Farming Biodiversity


The humble tomato, is a summer favourite in Aotearoa and a great example of farming biodiversity. We celebrate and grow tomatoes of all shapes, sizes, heritage, heirlooms and colours. In fact, we grow over 40 different varieties of tomatoes over the summer in our little half acre farm. We grow this many varieties because each type has its own unique profile and plays a very important part in the overall biodiversity of our farm. We also have the privilege to make these somewhat forgotten varieties available for our community to nourish their whānau. Our biodiversity story doesn’t stop there on our little patch of land. Growing underneath our tomato plants you can find dwarf beans, nestled next to six varieties of basil, with big crispy lettuce heads, happily growing amongst the flowing alyssum and marigolds. In fact, you won't find a patch of bare soil on our farm. We have carefully crafted an abundance of plant life growing in harmony in a biodiverse environment that we call Tomtit Farm. Our plant diversity attracts very important insects which play their role as pollinators and predators in a natural ecosystem that keeps everything alive and healthy. We call this polycropping, each bed on our farm is made up of a combination of multiple species of plants that grow together that symbiotically enhance the performance of the plants within the same soil area, mimicking natural ecosystems. This thriving ecosystem does not need endless inputs (fertilisers) to succeed. We like to think of the native bush as showing us what can exist in a natural environment.

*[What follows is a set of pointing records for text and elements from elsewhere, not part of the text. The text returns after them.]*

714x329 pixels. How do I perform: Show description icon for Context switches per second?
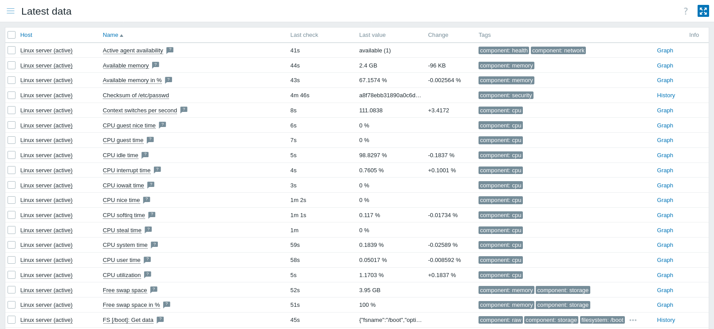point(184,110)
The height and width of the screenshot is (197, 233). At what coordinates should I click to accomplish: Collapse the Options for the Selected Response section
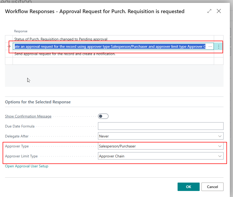coord(38,102)
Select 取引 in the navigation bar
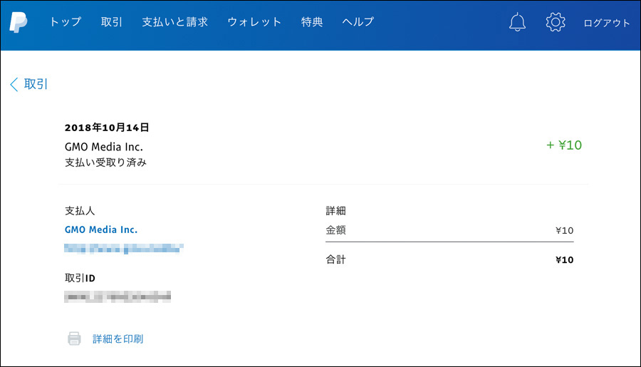 tap(112, 22)
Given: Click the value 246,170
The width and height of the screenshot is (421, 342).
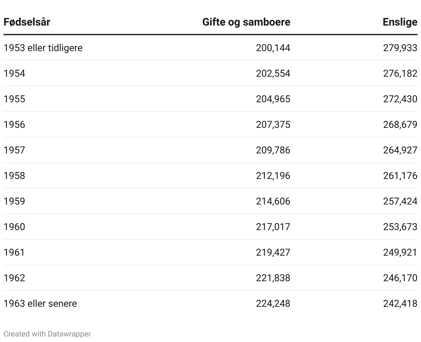Looking at the screenshot, I should coord(400,278).
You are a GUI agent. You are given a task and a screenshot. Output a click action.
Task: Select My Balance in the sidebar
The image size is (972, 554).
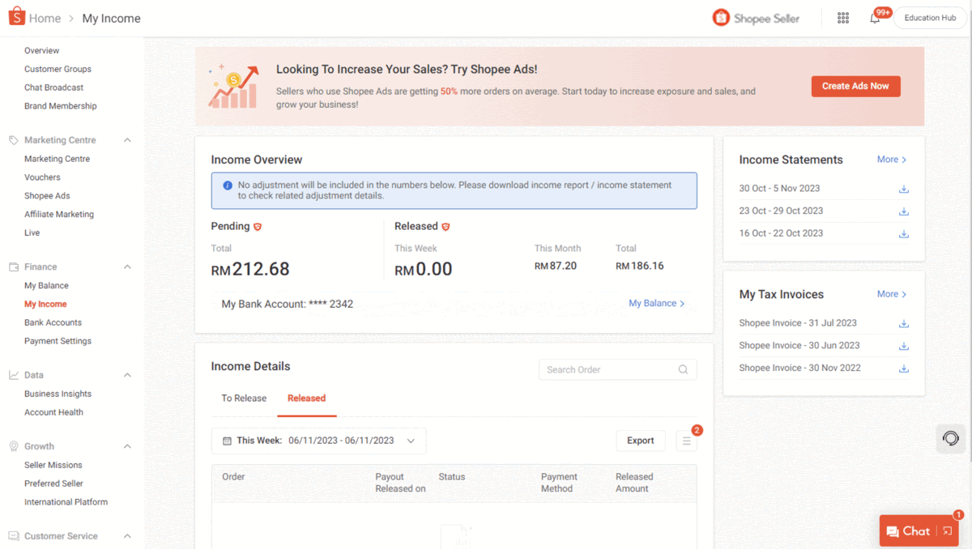(46, 285)
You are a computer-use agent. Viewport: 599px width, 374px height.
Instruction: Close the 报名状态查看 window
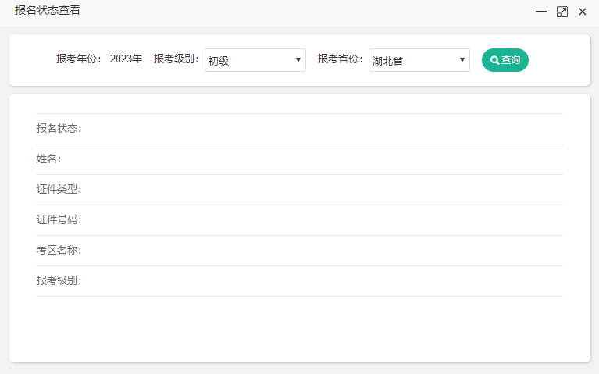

Plant health is therefore directly related to soil health. Soil health is directly related to soil life diversity, which is directly related to the diversity growing above the soil.

This is the same with human health, human health is directly related to plant health. Therefore, healthy diversity in our soils = healthy living soils = healthy living plants = healthy food = healthy people = healthy communities = healthy Aotearoa.

And the key ingredient to all of this is biodiversity in all aspects of life, creating a happy functioning ecosystem that looks after and nourishes the people of Aotearoa.


What can you do to help?

It’s pretty simple, celebrate good food and lots of it!

  1. Try a different variety of cheese, tomato, apple to celebrate the foods that have been forgotten.

  2. Eat seasonally, eat locally.

  3. Learn about where your food comes from and how it came to you.

  4. Celebrate your local growers, bakers, butchers, foragers, hunters, brewers, fishermen, chefs and producers. Especially the ones who are helping to preserve diverse foods in your area.

  5. Try new foods from grains to legumes to simple vegetables like kohlrabi (have you tried kohlrabi before?)

  6. Learn about seeds and seed saving, we need to save the seeds from the plants and foods we enjoy the most and that we want to be around for our grandchildren to experience too.

Now, enjoy that slice of humble heirloom tomato on toast and think to yourself for a second or two about the very complex ecosystem that supports this piece of culinary art in front of you. From the soil living biology to the farmers who have carefully saved the seed from these crops year after year. Appreciate how important it is for us to celebrate and protect our food diversity for a healthy functioning world.